■ **Приведённый отрывок**
——————————

В такой разношерстной среде оказался юный Петр, когда он стал

посещать Кокуй. Международный сброд, живший в Кокуе отнюдь не отличался

высокой нравственностью. Как всегда, в космополитической среде, нравы в

Кокуе не отличались патриархальностью, имели место распущенность, кутежи и

разгул.

Уже при жизни матери Петр не соблюдал многих из древних обычаев,

которые он должен был соблюдать, как русский царь. Петр, как утверждает С.

Платонов, "совершенно самостоятельно устраивал свою личную жизнь. В эти

годы (1689 — 1699 гг.), он окончательно сблизился с иноземцами. Прежде они

являлись около него, как учителя и мастера, необходимые для устройства

потех; теперь же мы видим около Петра иностранцев — друзей, сотрудников и

наставников в деле, товарищей в пирушках и веселье".

В годы "безответственных и безудержных "потех", в Немецкой слободе,

на кораблях и на маневренных полях окончательно выявились все те склонности

и особенности характера Петра, которые вызвали против него — определенный

протест в народе и которые доселе вызывают наше удивление и недоумение...".

Отмечая безобразное, недопустимое для царя поведение И. Солоневич

верно замечает:

"Первоначальной общественной школой Петра был Кокуй, с его

разноплеменными отбросами Европы, попавшими в Москву, на ловлю счастья и

чинов. Если Европа в ее высших слоях особенной чинностью не блистала, то

что уж говорить об этих отбросах. Особенно в присутствии царя,

обеспечивавшего эти отбросы от всякого полицейского вмешательства. Делали —

что хотели. Пили целыми сутками — так, что многие и помирали. И не только

пили сами — заставляли пить и других, так что варварские москвичи бежали от

царской компании, как от чумы".

"Это было бы смешно, если бы не было так безобразно", — говорит по

этому поводу Ключевский.

III. ХАРАКТЕР ПЕТРА I И ЕГО ОТРИЦАТЕЛЬНЫЕ ЧЕРТЫ

"К своему совершеннолетию, — пишет академик Платонов, — Петр

представлял собою уже определенную личность: с точки зрения "истовых

москвичей" он представлялся необученным и невоспитанным человеком,

отошедшим от староотеческих преданий".

——————————

■ **Материал для задания**
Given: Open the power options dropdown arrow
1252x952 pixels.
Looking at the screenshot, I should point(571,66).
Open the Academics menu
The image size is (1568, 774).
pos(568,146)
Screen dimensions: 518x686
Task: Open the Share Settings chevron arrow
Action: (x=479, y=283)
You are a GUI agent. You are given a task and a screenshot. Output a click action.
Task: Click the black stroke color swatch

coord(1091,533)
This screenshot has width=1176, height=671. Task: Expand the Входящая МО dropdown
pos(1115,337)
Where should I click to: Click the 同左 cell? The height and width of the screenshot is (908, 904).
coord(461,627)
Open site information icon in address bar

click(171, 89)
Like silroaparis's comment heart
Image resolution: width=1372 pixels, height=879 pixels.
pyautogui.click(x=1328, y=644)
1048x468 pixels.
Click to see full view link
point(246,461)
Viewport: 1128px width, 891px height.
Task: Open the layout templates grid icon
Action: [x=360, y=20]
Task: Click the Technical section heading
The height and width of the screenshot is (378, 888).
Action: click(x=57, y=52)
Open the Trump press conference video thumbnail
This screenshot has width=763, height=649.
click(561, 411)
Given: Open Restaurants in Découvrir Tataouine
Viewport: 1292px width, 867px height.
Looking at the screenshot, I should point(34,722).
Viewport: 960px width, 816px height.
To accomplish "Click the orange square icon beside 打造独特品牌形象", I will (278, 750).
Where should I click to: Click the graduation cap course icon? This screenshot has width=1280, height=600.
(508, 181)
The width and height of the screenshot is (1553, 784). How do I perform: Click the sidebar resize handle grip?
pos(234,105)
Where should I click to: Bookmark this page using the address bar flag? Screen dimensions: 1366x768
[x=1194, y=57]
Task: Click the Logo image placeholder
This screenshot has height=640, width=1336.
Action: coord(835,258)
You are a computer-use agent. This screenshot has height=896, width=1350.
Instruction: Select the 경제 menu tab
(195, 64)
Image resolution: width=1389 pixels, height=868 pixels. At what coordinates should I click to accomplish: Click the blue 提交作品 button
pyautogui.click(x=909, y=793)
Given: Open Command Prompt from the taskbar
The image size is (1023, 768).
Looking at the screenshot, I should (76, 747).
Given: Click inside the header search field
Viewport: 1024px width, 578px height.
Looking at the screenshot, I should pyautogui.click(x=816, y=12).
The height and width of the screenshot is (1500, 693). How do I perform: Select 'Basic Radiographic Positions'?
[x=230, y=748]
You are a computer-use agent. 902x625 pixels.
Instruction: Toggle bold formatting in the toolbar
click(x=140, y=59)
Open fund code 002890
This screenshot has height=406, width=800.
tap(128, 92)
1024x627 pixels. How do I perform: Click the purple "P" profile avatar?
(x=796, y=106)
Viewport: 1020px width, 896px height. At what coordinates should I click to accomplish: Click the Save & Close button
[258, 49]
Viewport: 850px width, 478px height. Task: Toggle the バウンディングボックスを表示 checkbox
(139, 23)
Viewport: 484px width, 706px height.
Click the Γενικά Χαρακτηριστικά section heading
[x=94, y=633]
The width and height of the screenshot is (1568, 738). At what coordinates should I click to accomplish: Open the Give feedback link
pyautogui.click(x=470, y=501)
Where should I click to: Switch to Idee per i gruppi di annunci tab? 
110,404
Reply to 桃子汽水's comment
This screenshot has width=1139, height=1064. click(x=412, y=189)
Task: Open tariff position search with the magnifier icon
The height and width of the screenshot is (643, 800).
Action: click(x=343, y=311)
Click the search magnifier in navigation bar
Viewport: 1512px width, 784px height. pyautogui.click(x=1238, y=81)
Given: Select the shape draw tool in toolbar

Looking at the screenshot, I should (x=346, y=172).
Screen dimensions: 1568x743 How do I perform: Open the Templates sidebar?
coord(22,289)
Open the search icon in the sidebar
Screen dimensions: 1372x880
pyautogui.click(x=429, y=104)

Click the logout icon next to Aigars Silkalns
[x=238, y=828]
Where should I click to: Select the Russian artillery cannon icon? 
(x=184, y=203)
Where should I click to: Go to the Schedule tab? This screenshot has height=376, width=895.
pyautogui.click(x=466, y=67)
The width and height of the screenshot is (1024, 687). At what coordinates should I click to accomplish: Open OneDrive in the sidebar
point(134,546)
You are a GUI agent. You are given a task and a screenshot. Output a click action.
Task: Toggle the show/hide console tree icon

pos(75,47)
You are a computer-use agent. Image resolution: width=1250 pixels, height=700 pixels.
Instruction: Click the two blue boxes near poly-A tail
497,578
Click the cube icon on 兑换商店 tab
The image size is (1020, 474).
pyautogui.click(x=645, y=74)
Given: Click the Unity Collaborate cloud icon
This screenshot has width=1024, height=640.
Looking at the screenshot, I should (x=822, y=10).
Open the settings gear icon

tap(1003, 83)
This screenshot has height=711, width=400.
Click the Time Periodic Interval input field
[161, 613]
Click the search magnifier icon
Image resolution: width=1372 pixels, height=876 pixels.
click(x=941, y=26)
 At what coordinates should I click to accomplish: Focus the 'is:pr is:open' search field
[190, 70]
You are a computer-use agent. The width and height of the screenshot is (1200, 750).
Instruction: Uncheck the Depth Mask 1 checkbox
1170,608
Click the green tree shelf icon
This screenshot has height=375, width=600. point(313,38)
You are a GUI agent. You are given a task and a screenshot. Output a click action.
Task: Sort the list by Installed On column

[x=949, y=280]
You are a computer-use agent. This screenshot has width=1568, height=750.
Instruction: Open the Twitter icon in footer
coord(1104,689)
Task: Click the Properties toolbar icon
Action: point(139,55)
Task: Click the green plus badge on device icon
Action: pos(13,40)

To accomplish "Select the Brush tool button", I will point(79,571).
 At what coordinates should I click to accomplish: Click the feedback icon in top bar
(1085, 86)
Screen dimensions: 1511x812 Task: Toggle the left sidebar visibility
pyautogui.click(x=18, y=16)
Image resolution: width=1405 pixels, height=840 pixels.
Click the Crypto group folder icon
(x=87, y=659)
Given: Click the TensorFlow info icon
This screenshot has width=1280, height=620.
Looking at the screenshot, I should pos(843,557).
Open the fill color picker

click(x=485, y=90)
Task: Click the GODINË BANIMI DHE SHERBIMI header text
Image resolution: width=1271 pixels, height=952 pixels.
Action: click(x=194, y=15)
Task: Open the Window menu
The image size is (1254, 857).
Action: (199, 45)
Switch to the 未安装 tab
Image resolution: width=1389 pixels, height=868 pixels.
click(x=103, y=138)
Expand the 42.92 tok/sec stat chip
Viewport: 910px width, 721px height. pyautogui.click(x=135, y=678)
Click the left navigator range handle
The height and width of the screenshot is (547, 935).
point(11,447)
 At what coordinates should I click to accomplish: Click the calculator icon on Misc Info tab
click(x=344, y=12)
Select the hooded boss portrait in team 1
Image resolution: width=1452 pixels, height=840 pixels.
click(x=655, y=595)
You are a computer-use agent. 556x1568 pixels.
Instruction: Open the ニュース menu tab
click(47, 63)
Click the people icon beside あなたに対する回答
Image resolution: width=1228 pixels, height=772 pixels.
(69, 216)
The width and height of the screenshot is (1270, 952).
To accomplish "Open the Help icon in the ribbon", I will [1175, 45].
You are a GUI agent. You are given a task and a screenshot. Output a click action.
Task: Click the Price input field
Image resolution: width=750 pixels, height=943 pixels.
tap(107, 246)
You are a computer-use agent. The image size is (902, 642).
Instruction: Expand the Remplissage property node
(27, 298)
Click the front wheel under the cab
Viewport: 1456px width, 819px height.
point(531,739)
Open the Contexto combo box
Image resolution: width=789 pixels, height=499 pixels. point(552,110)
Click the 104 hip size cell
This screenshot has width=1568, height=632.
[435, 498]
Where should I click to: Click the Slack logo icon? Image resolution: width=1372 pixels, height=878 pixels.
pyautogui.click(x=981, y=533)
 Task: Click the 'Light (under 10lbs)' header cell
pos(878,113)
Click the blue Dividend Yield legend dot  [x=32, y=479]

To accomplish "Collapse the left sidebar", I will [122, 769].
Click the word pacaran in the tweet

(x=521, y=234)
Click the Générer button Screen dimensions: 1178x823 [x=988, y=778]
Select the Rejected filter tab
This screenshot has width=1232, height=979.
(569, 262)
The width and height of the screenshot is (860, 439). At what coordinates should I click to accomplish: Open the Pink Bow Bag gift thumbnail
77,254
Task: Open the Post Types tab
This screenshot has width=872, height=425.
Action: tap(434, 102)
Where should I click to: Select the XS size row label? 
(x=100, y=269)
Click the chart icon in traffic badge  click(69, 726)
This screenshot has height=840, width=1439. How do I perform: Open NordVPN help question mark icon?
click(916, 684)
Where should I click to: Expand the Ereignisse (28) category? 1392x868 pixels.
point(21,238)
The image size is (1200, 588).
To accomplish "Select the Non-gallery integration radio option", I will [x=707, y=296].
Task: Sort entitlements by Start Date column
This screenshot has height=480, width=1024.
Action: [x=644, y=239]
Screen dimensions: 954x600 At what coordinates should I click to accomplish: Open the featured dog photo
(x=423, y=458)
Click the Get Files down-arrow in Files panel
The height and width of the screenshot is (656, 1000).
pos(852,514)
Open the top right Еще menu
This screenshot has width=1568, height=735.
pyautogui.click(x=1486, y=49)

——————————

■ **Задания**
1: Представьте записи от самого начала до строки с "Action: click(x=57, y=52)" включительно в виде таблицы Markdown со столбцами «Номер» и «Строка». Пустые строки не включайте.
2: Допишите продолжение отрывка о Петре I, начиная сразу после его последней фразы.

■ **Ответы к заданиям**
1:
| Номер | Строка |
|---|---|
| 1 | Given: Open the power options dropdown arrow |
| 2 | 1252x952 pixels. |
| 3 | Looking at the screenshot, I should point(571,66). |
| 4 | Open the Academics menu |
| 5 | The image size is (1568, 774). |
| 6 | pos(568,146) |
| 7 | Screen dimensions: 518x686 |
| 8 | Task: Open the Share Settings chevron arrow |
| 9 | Action: (x=479, y=283) |
| 10 | You are a GUI agent. You are given a task and a screenshot. Output a click action. |
| 11 | Task: Click the black stroke color swatch |
| 12 | coord(1091,533) |
| 13 | This screenshot has width=1176, height=671. Task: Expand the Входящая МО dropdown |
| 14 | pos(1115,337) |
| 15 | Where should I click to: Click the 同左 cell? The height and width of the screenshot is (908, 904). |
| 16 | coord(461,627) |
| 17 | Open site information icon in address bar |
| 18 | click(171, 89) |
| 19 | Like silroaparis's comment heart |
| 20 | Image resolution: width=1372 pixels, height=879 pixels. |
| 21 | pyautogui.click(x=1328, y=644) |
| 22 | 1048x468 pixels. |
| 23 | Click to see full view link |
| 24 | point(246,461) |
| 25 | Viewport: 1128px width, 891px height. |
| 26 | Task: Open the layout templates grid icon |
| 27 | Action: [x=360, y=20] |
| 28 | Task: Click the Technical section heading |
| 29 | The height and width of the screenshot is (378, 888). |
| 30 | Action: click(x=57, y=52) |

2:
Слово "истовых" С. Платонов берет совершенно напрасно. "Необученным

и невоспитанным человеком, отошедшим от староотеческих преданий", Петр

представляется всем, кто только читал ту характеристику отца Петра, которая

принадлежит перу самого С. Платонова и который, как мы видим, чрезвычайно

высоко оценивает личность Тишайшего царя, как религиозного, хорошо

образованного человека и правителя, имевшего очень возвышенное

представление о смысле царской власти. Сам Платонов пишет:

"И не только поведение Петра, но и самый характер его не всем мог

нравиться. В природе Петра, богатой и страстной, события детства развили

долю зла и жестокости. Воспитание не могло сдержать эти темные стороны

характера, потому что воспитания у Петра не было. Вот отчего Петр был скор

на слово и руку".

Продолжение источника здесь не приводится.